### Supplied data:
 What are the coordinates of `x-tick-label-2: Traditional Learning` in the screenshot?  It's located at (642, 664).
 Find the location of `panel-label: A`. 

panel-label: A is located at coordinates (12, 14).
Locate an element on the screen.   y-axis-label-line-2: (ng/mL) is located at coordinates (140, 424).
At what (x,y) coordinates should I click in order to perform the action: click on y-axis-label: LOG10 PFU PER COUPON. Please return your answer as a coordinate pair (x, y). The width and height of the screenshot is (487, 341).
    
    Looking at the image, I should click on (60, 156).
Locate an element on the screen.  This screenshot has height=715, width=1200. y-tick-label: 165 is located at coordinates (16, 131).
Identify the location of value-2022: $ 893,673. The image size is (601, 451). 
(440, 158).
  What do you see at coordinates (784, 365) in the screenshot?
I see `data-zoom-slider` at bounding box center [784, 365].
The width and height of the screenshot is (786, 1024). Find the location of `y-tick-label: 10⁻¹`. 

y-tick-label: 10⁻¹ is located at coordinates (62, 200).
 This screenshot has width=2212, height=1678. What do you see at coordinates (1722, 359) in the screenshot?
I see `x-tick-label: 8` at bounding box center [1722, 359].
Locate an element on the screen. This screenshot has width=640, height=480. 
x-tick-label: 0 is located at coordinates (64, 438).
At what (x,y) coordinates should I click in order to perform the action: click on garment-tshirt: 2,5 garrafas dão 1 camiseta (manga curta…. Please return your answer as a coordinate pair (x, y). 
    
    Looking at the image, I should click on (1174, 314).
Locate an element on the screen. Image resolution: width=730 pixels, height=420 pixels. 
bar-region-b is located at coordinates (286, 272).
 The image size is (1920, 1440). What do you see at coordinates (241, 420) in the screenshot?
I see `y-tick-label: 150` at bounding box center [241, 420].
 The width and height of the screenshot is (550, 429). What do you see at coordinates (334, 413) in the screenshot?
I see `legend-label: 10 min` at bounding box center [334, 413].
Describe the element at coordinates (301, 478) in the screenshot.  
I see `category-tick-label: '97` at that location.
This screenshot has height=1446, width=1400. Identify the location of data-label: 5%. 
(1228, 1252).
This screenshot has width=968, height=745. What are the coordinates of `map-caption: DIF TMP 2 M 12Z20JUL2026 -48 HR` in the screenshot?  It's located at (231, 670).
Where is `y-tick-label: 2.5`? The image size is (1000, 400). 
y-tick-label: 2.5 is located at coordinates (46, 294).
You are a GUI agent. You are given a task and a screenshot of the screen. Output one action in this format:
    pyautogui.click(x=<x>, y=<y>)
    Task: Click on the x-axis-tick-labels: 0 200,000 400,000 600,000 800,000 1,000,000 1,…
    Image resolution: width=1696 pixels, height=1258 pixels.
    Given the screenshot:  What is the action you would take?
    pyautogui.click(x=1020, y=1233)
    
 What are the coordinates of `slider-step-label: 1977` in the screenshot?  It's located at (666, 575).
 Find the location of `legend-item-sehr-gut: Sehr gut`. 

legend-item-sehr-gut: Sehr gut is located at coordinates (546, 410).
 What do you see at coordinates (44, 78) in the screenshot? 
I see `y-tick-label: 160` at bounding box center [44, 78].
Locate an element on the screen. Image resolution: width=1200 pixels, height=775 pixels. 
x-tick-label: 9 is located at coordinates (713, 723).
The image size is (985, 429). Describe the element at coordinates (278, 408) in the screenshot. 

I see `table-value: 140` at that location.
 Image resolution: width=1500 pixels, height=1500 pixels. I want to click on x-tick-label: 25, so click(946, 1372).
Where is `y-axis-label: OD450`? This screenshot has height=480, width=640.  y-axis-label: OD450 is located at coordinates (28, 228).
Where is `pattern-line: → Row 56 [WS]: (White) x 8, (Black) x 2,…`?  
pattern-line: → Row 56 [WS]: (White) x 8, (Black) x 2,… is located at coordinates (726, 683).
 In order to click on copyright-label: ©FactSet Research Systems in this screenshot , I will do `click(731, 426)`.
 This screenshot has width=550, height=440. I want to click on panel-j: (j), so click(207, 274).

### Aim of the task:
Reproduce the data verbatim, from its first line through the line containing "Looking at the image, I should click on (60, 156).".

### Answer:
 What are the coordinates of `x-tick-label-2: Traditional Learning` in the screenshot?  It's located at (642, 664).
 Find the location of `panel-label: A`. 

panel-label: A is located at coordinates (12, 14).
Locate an element on the screen.   y-axis-label-line-2: (ng/mL) is located at coordinates (140, 424).
At what (x,y) coordinates should I click in order to perform the action: click on y-axis-label: LOG10 PFU PER COUPON. Please return your answer as a coordinate pair (x, y). The width and height of the screenshot is (487, 341).
    
    Looking at the image, I should click on (60, 156).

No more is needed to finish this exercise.